Главное, однако, — не потерять бдительность. Как уже знал Гусаков из собственного военного и даже довоенного опыта, а также как учила партия, бдительность — непременная основа успеха. Потеря бдительности означает верную гибель, особенно во вражеском тылу, где они очутились.
Костя вел их уверенно, видимо неплохо зная здешние стежки. Гусаков держался от него на расстоянии пистолетного выстрела, чтобы в случае чего... Мало ли что может случиться, и командир старался быть наготове. Грязной, заросшей травой обочиной они обошли застоялую лужу под лозовым кустом и вдруг близко за поворотом увидели сельские постройки. Похоже, это была деревня — новая изгородь из еловых жердей, за которой зеленело картофлянище, высился прикрытый ряднушкой стожок свежего сена возле сарая. Замедлив шаг, Гусаков негромко окликнул парня:
— Эй, что это?
— Барсуки, — беспечно оглянулся Костя. — Тут ничего... Никого нема.
«Как это — никого нет?» — озабоченно подумал командир, ощутив невольный протест против неожиданного появления этой деревни. Все-таки о деревне на их пути ему надлежало знать загодя. Но, пожалуй, было уже поздно что-либо предпринимать — их уже заметила женщина из крайнего от леса подворья. Увидела и словно остолбенела в удивлении, вглядываясь в неожиданных пришельцев из леса. Гусаков уже знал эту глупую крестьянскую привычку, от которой всегда ощущал неловкость. Теперь тем более.

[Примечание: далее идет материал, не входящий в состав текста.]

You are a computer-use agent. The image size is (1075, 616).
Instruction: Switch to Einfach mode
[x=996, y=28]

Неизвестно, большая или малая была эта деревня, но, не находя ничего другого, Гусаков вынужден был идти за подростком. А тот спокойно себе шагал серединой улицы. В целях безопасности командир принял ближе к изгороди, взмахом руки предупредил о том остальных. Деревня пока казалась безлюдной, в зарослях репейника под оградой он спугнул нескольких куриц, которые с громким кудахтаньем бросились к дому. Тотчас в подворье напротив залаяла, видно, малая визгливая собачонка; от ее лая и еще тревожнее стало на душе у Гусакова. Казалось, сейчас выбегут... Он уже пожалел, что неосмотрительно пошел за парнем, — деревню следовало обойти стороной.

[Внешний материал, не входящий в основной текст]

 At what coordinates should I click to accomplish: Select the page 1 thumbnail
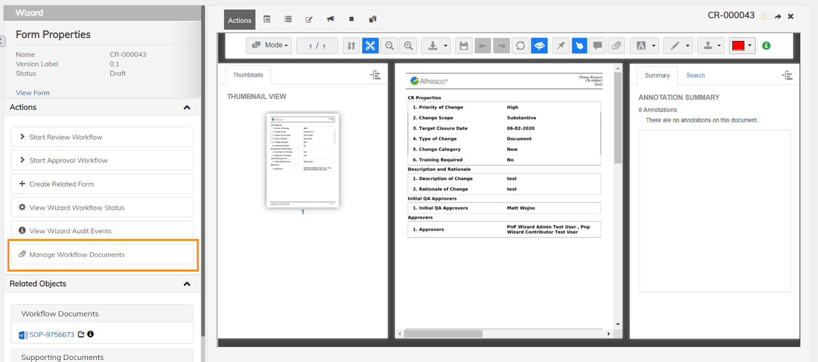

Но собачка недолго полаяла и смолкла, а недалеко впереди короткая эта улица, похоже, кончалась. Лишь по одну ее сторону виднелись две хаты, напротив, за изгородью, стеной высилась рожь. В предпоследнем дворе, однако, кто-то возился — над тыном то и дело мелькала женская голова в белом платке, там же ощущалось присутствие и еще кого-то. Подойдя ближе, командир понял, что крестьяне складывали сено. Посередине двора стояла полная сена повозка, и баба вместе с сивобородым дедком переносили сено за угол. Увидев незнакомцев, дед опустил вилы и снял с потной головы черный картуз.

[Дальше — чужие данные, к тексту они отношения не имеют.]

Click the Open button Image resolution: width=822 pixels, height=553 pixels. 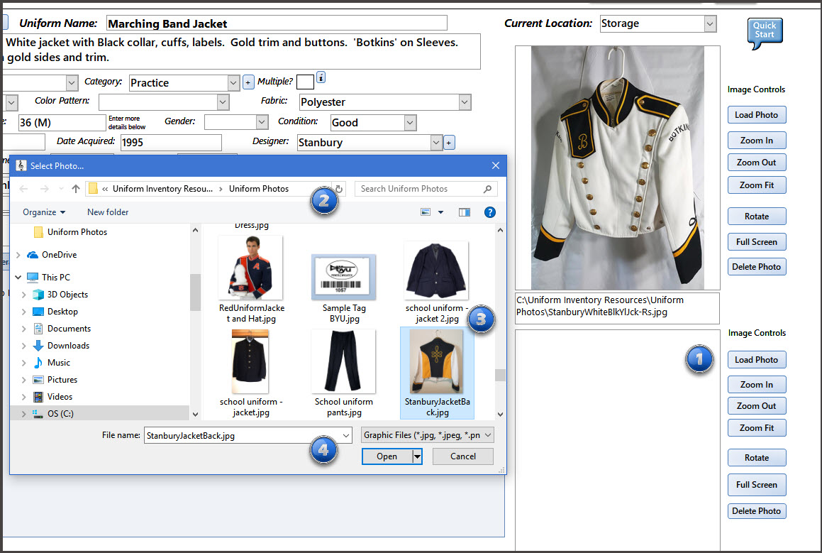[387, 456]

— Здравствуйте вам, — сдержанно приветствовал он прохожих. Гусаков удивился: что это значит, за кого он их принимает? За партизан или, возможно, за полицаев? Но тоже кивнул в ответ — на всякий случай. Костя, казалось, без особенного внимания прошел мимо и лишь потом оглянулся. Наверно, парень также тревожился и был рад, что все обошлось. Эта его успокоенность, граничащая с беспечностью, в общем не очень понравилась командиру. Пока, однако, приходилось мириться с этим, как и со многим другим, с чем он неожиданно для себя столкнулся. Его обостренная командирская воля входила в противоречие с коварными обстоятельствами, и это вынуждало его почти страдать.
Выйдя с деревенской улицы, они очутились в холмистом, сплошь засеянном колосовыми поле. Как и возле предыдущей деревни, поле было разделено на нивы-полоски с узкими, едва заметными между них межами. Рослая густая рожь ритмично переливалась под слабым дуновением ветра. В другое время можно бы залюбоваться этой полевой идиллией, но не теперь. Прибавив шагу, командир догнал парня и пошел с ним рядом.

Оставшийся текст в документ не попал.